Selling equity shares in the capital markets is one way for companies to raise money for future plans. An initial public offering (IPO) is a new stock that is entering the financial markets, and it allows investors to begin trading shares. There is a great degree of financial and organizational preparation that goes into a new issue, and an IPO application, also known as registration, is a major part of that process. In the U.S., an IPO application is filed with the U.S. Securities and Exchange Commission, and a company must also meet requirements established by the exchange where shares will be traded.
Initially, after an IPO application has been filed with a regulatory agency, that governing body should respond to the company within approximately one month's time. In its response, the agency might have questions about the business, future profit expectations, or the financial health of the company. Regulators might ask for further elaboration on any of the sections in the IPO application. The issuing company then must respond to the query and provide the missing or requested information.
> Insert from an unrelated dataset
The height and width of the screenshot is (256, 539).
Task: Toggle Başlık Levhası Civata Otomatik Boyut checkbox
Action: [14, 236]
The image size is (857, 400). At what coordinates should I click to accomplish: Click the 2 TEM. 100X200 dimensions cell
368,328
Once the form is refiled, the regulatory agency may come back with additional questions, and the process may continue on for months.
An IPO is a process led by a company's top management team, including a chief executive officer and a chief financial officer in addition to investment bankers. Together, these teams decide how much money an IPO might be worth and how many new shares to list in the public markets for investors to trade. A trading range is established suggesting how much money each individual new share will be worth on the day of the IPO. The timing of the IPO is also decided.
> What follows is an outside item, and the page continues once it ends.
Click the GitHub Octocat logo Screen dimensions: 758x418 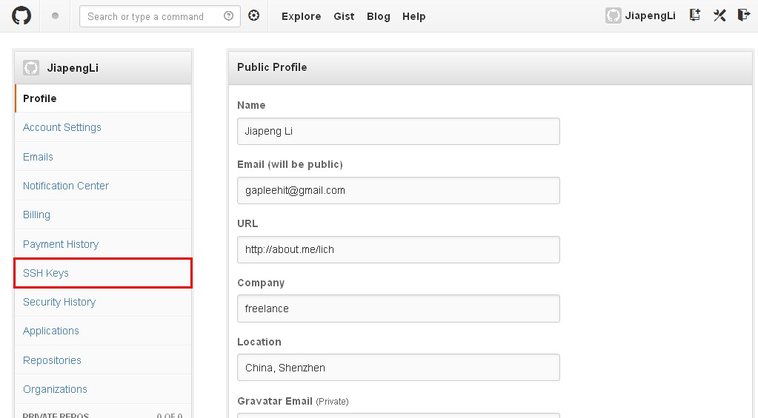(21, 16)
New issues that will trade on some formal exchange, such as the New York Stock Exchange in the U.S. or the London Stock Exchange in the U.K., must meet specific exchange requirements as well. Typically, if a regulatory body is satisfied with a company's IPO application, the exchange will support the filing, too, considering the exchange rules are similarly met. For instance, a stock price must begin trading at some minimum value in order to trade on a major exchange.
A company also has the option to delay a new issue, although it costs a company to have an outstanding application with regulators. If, for instance, economic conditions change or a company faces some unexpected financial challenge, it might be prudent to postpone the issuance of shares to the public until circumstances or expectations improve. That filing can remain active until a company decides to cancel an IPO application altogether.